Tuesday, November 27, 2007

American Museum of Natural History

Our first day in New York (Sunday) we spent recovering from the drive of the day and night (and a bit of the next morning) before, and then having dinner with Steph's sister Kim. On Monday Steph and I left Evan with my mom and went to the MoMA for the afternoon. That meant that after two days in New York, Evan had not seen much more of the city than the front of my parent's co-op.

That obviously had to change, and on Tuesday it did. Part of the reason we wanted to come to New York when we did was that the American Museum of Natural History was featuring an exhibit called Mythic Creatures that Steph read about in the New Yorker several months ago. The exhibition focuses on how the stories behind creatures of legend (dragons and mermaids, for example) arise in various cultures, often encouraged by misinterpretation of evidence from the natural world. This is a topic Steph has been very interested in for a long time, and it dovetails rather nicely with some of her work, so this exhibit was one of our "must sees" on this trip.

So late Tuesday morning (we didn't get much done before lunch this entire trip, primarily due to sleep deprivation) we bundled the boy up and headed out for his first day on the town in New York.
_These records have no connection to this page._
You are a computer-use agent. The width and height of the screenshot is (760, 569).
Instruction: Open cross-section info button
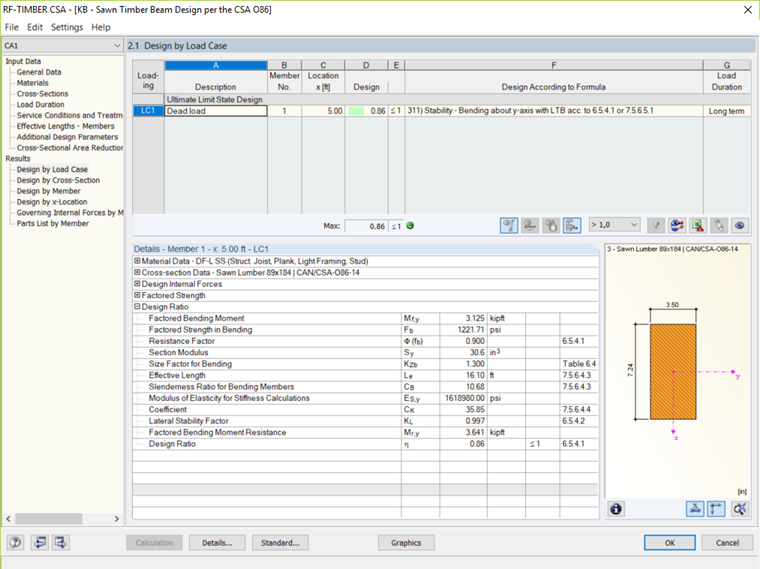[x=616, y=509]
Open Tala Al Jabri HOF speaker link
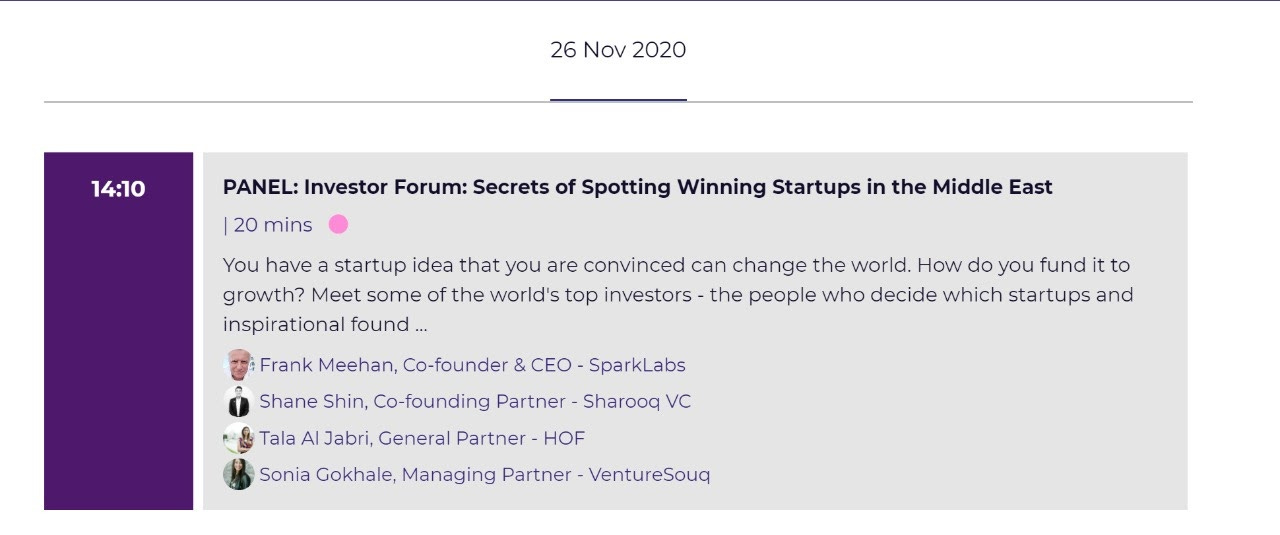This screenshot has height=535, width=1280. point(422,438)
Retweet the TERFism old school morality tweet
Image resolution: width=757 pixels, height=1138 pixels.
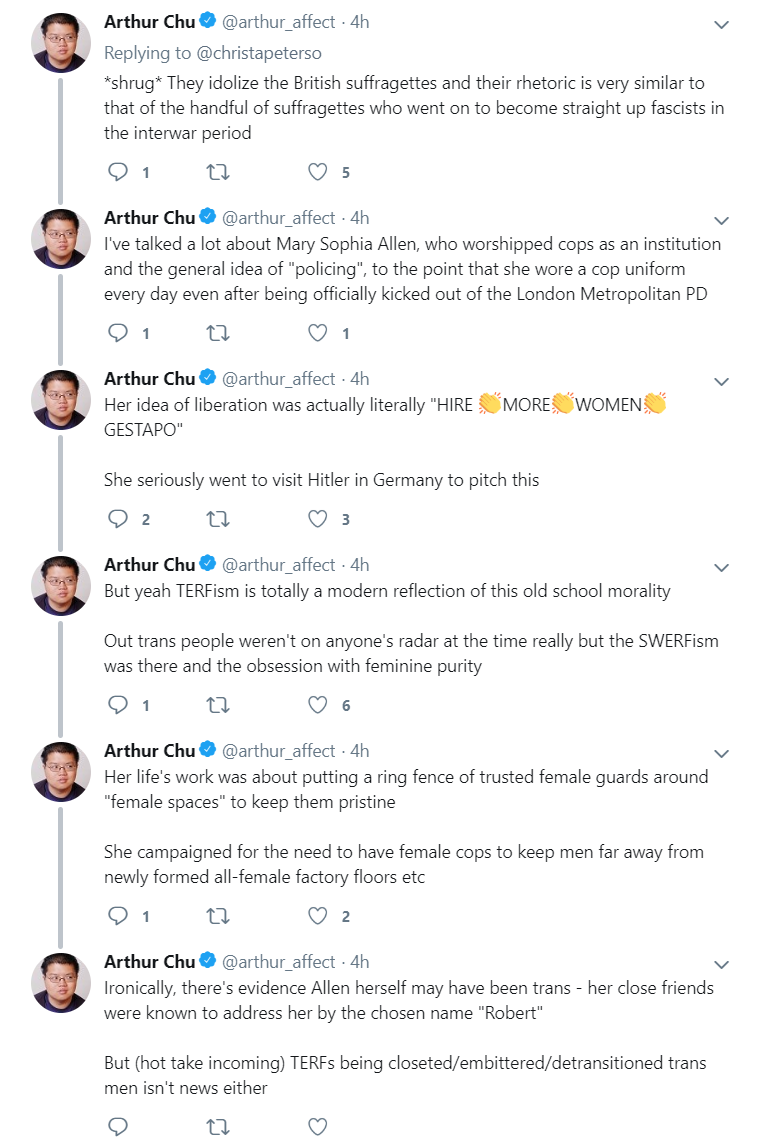click(x=218, y=705)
Here we are during Evan's first ever subway ride:

This wasn't really his first subway ride, seeing as how he's been on BART back home a couple of times, but BART is not the New York MTA! The hard plastic seats, utterly unintelligible station announcements, and perpetually dirty track beds lend The Subway some type of gravitas that the BART system just can't muster. Unfortunately he didn't get to see his first subway rat on this trip (the final score of our traditional "Find the Rat" game this year was 0-0, in fact), but there's always next year.

As it turns out, the Mythic Creatures exhibition was a little disappointing, although still interesting. What we all liked the most was the Butterfly Conservatory. Every year the museum cordons off one small wing and re-creates a tropical forest environment filled with butterflies that you can walk through. Check out the huge pink and black butterfly in the foreground of this picture:

That butterfly seemed to like to sit on his leaf and slowly flex his wings, but a lot of the other ones were more mobile, fluttering around the room and alighting wherever they chose. Steph, in fact, made a new friend while we were there:

After a few minutes we had to have one of the staff escort this butterfly to a more suitable perch (they prefer you not touch the butterflies yourself) so we could leave. We tried moving slowly towards the door, but some insects just can't take a hint.

It was hard to tell how much Evan was taking in, but at one point when a big blue butterfly took off from a leaf in front of us he really noticed it (his head whipped right around) and tracked it through its zigzags around the room. He followed it for maybe 10 seconds until it went over my head and disappeared in the foliage behind me (I was too busy watching him to track the butterfly as well). I don't know if he liked it quite as much as the adults, but I think he had a pretty good time.